### Task prompt
Which lines of the entries contain the word "will"? Please list them.

### Data for this exercise
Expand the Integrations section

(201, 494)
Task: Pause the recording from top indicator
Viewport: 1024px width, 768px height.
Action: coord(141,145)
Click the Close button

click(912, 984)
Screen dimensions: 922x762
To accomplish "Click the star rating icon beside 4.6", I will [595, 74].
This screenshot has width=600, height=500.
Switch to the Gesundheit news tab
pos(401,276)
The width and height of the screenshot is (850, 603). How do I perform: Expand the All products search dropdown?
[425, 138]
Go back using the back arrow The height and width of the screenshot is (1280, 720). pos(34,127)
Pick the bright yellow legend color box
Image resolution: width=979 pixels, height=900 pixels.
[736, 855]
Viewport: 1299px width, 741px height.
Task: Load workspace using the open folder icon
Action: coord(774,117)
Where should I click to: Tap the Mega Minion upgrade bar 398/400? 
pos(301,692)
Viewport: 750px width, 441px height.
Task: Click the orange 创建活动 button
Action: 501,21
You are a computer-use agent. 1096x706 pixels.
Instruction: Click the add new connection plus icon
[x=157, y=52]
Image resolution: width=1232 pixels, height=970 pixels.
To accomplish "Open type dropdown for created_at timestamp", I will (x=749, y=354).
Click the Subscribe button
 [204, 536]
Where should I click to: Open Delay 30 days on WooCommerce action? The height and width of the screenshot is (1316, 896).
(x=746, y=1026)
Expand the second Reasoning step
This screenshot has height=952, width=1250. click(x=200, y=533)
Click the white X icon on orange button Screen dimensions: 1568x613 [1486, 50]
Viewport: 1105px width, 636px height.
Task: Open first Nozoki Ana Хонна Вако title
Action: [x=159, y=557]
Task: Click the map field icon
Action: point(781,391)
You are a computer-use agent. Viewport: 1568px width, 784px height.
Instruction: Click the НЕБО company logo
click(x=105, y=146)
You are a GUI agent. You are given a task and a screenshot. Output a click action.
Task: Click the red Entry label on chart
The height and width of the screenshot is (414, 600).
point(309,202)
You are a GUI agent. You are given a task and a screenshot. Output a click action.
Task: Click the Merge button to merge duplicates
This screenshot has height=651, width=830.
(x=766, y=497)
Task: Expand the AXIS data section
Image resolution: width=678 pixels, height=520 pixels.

### Task solution
To accomplish "Click the star rating icon beside 4.6", I will [595, 74].
To accomplish "Open type dropdown for created_at timestamp", I will (x=749, y=354).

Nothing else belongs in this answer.